– Я знаю, дорогая, – нетерпеливо возразил Гарри, – но нужно идти в ногу со временем! Сейчас в Широком Доле хозяйство ведется так же, как и повсюду, так что старые идеи насчет продажи на местном рынке дешевого зерна для бедных в деловом отношении вряд ли имеют смысл.
– И потом, вряд ли эта тема подходит для разговора в гостиной, – аккуратно вставила я. – Селия, можно мне еще чаю? Погода такая теплая, что мне все время хочется пить. И, кстати, нет ли там печенья с сахарной глазурью?
Селия стала наливать мне чай, но по ее лицу было видно, что свою главную мысль она еще не высказала. Джон стоял у камина, внимательно глядя то на Гарри, то на меня. В его взгляде было сдержанное любопытство, словно мы представляли собой некие интересные образчики для его медицинских исследований, хоть и были, с его точки зрения, весьма неприятными представителями низшей ступени животного мира.

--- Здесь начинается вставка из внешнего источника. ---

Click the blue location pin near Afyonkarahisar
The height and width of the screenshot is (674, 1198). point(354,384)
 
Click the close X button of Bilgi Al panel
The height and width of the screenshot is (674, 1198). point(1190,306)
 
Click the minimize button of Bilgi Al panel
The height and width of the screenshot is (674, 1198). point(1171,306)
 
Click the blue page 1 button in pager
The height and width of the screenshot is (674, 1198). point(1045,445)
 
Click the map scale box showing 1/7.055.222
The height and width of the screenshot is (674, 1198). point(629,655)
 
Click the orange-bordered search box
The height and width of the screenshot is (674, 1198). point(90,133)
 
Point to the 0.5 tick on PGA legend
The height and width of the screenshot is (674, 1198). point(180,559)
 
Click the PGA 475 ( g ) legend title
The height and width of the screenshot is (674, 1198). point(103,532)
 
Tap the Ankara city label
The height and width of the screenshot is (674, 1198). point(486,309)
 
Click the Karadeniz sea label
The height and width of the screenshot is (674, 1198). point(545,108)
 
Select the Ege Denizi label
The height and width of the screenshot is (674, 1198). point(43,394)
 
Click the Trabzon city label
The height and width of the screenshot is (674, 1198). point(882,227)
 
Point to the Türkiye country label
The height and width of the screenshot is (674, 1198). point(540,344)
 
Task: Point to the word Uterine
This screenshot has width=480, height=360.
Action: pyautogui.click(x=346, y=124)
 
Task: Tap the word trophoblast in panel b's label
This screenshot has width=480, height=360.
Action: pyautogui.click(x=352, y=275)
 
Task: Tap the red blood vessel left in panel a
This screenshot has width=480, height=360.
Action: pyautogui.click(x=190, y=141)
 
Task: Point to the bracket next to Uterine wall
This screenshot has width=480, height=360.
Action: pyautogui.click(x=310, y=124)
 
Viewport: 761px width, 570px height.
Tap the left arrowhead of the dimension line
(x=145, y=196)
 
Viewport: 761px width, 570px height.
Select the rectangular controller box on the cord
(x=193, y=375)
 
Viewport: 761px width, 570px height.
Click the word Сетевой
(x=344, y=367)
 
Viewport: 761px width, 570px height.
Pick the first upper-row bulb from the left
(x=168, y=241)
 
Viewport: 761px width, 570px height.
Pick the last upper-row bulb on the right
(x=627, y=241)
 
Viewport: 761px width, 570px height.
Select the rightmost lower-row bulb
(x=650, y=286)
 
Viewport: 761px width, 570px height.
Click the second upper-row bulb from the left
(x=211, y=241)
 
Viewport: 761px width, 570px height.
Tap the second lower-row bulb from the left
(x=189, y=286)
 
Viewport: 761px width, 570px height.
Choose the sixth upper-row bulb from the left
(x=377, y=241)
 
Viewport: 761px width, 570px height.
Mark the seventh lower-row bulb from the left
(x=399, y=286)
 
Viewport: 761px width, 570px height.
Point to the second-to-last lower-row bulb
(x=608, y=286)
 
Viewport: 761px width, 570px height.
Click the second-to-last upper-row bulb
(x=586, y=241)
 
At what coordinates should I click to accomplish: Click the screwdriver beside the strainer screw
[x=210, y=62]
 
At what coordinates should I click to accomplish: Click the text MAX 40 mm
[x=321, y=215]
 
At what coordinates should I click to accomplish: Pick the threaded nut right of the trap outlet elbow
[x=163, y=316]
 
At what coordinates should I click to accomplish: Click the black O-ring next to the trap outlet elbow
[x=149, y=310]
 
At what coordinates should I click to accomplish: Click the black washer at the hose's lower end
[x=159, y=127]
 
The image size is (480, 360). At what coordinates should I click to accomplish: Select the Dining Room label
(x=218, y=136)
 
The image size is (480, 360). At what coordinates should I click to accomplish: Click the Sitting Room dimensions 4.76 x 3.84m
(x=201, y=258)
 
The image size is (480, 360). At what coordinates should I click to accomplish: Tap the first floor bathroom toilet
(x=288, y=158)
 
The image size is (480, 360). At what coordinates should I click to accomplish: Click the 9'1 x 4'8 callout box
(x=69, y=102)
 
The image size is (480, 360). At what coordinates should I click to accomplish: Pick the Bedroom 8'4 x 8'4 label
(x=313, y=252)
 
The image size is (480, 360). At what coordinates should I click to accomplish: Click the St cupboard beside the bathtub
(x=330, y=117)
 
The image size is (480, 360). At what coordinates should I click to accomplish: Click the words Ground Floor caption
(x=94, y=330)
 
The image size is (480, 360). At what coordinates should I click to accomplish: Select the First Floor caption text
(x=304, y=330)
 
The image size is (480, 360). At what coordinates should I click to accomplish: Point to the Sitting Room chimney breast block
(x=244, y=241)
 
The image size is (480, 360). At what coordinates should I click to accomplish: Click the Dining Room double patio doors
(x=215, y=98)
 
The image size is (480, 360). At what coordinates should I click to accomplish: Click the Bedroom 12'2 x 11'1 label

– Значит, зерно вы ему продавать не будете? – спокойно спросил он, прекрасно зная, что мы вынуждены это сделать. Мне просто необходимо было продать зерно – причем любому, кто предложит наивысшую цену. Я должна была, наконец, хоть немного расчистить эту груду долгов.
– Нет, – твердо ответила я. – Или, в крайнем случае, мы продадим лишь самую малую часть урожая. Скажем, ту пшеницу, что будет выращена на новых полях; ее, так или иначе, в прошлом году на рынке не было. Против этого ведь не может быть возражений, не так ли? Было бы просто безумием наводнить рынок Мидхёрста зерном и тем самым в итоге сбить на него цену.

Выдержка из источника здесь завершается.